(Provided records)

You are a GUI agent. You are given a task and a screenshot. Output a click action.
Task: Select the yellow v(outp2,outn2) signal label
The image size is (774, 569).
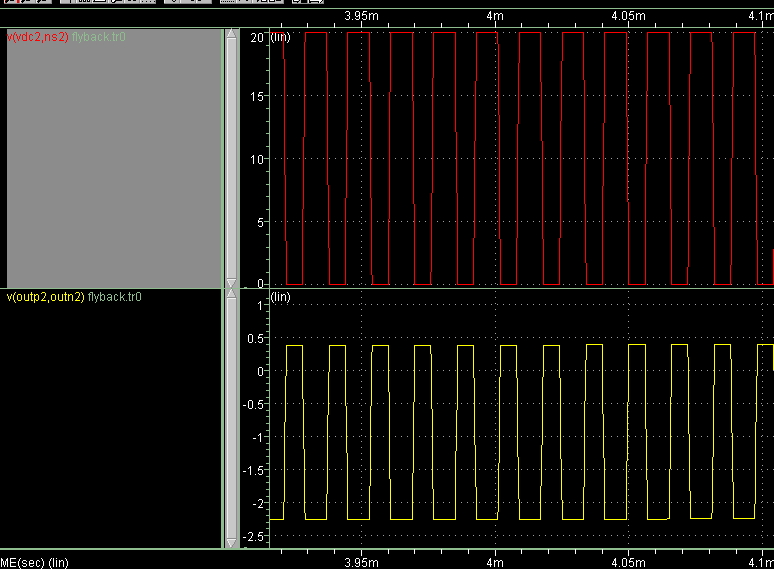click(46, 297)
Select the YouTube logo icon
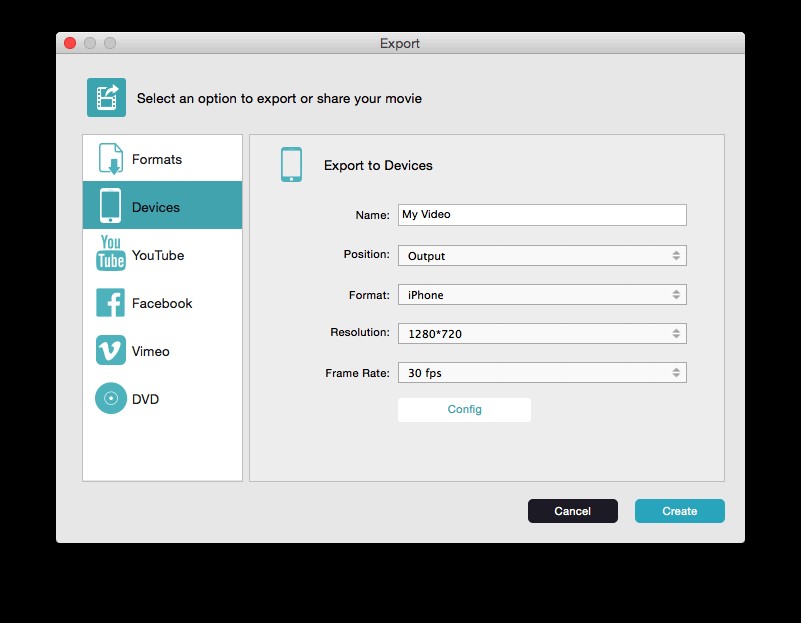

(End Provided records)

:: What to produce ::
Every line of the data is to be transcribed exactly, and no picture is to be included.

:: Response to the task ::
You are a GUI agent. You are given a task and a screenshot. Output a click action.
Task: Select the yellow v(outp2,outn2) signal label
The image size is (774, 569).
click(46, 297)
Select the YouTube logo icon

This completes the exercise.